Task directions
This exercise calls for a copy of every line in the listing below that carries the word "menu".

Data for review
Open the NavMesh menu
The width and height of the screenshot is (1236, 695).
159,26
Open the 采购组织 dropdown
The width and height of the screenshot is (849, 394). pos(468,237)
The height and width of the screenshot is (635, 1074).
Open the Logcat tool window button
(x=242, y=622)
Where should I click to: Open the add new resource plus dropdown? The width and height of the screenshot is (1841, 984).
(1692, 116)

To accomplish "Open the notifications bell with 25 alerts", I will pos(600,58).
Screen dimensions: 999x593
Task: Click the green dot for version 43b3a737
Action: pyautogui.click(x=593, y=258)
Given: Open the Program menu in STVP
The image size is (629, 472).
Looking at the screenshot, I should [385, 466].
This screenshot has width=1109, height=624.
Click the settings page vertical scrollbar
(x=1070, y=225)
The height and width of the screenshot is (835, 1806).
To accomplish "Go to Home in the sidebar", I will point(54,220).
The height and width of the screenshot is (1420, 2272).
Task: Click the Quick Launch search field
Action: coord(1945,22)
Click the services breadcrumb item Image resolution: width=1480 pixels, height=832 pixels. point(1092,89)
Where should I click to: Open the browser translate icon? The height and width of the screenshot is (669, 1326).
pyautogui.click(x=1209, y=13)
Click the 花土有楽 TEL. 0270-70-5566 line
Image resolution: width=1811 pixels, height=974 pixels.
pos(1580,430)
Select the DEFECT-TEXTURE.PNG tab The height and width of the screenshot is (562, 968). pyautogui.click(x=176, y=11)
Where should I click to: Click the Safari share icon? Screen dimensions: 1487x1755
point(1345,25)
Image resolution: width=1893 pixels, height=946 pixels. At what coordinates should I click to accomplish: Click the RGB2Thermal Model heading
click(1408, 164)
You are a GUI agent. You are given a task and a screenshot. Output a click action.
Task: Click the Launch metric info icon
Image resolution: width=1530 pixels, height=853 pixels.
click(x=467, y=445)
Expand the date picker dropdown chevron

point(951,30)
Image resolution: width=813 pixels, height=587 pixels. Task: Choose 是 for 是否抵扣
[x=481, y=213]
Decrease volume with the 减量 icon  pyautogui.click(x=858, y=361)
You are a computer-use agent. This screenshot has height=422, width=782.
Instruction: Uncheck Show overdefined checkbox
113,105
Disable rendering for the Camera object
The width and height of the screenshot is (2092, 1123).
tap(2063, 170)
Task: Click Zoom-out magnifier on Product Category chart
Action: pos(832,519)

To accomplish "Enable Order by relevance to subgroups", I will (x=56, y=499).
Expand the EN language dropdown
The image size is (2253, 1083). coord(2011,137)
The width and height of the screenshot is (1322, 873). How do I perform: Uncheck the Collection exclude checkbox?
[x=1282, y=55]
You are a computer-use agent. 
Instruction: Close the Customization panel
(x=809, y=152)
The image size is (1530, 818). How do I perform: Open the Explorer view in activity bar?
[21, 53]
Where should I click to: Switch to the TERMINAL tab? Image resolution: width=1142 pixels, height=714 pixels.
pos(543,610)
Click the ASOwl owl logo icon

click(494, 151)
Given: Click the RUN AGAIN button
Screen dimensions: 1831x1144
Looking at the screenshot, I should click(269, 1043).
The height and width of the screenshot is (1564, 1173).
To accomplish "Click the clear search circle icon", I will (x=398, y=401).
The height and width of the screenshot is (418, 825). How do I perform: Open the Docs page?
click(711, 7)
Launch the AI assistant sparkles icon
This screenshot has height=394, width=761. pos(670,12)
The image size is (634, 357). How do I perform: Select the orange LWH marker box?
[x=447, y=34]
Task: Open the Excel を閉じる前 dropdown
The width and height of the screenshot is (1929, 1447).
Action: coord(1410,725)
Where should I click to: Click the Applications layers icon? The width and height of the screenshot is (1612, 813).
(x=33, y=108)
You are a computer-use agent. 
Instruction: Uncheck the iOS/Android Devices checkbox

Solution
Open the NavMesh menu
Given: Open the Program menu in STVP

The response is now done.